* What the task asks *
Rewrite everything from the row containing "This screenshot has height=1749, width=419." down to the row containing "Viewport: 1091px width, 533px height.", substituting "interface agent" for "GUI agent" and leaving all else unchanged.

* Element lookup rows *
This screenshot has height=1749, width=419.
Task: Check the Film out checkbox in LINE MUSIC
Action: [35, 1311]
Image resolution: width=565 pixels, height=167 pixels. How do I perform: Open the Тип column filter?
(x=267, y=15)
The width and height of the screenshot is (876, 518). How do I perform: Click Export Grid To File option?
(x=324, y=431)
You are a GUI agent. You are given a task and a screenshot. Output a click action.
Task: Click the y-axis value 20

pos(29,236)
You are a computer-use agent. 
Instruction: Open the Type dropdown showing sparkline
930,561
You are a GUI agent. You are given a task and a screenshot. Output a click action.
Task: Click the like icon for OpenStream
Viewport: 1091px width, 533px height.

* * *

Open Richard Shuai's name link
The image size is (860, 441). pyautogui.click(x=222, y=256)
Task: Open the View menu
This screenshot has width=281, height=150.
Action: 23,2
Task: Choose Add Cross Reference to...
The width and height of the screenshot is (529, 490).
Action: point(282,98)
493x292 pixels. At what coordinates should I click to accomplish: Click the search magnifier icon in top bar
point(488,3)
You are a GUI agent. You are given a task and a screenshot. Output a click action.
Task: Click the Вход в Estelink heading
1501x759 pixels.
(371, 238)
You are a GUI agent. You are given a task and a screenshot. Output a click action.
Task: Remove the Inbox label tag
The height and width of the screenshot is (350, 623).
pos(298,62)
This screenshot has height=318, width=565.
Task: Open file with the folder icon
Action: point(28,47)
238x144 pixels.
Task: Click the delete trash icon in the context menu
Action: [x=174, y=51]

* Response to this task *
This screenshot has height=1749, width=419.
Task: Check the Film out checkbox in LINE MUSIC
Action: [35, 1311]
Image resolution: width=565 pixels, height=167 pixels. How do I perform: Open the Тип column filter?
(x=267, y=15)
The width and height of the screenshot is (876, 518). How do I perform: Click Export Grid To File option?
(x=324, y=431)
You are a interface agent. You are given a task and a screenshot. Output a click action.
Task: Click the y-axis value 20

pos(29,236)
You are a computer-use agent. 
Instruction: Open the Type dropdown showing sparkline
930,561
You are a interface agent. You are given a task and a screenshot. Output a click action.
Task: Click the like icon for OpenStream
Viewport: 1091px width, 533px height.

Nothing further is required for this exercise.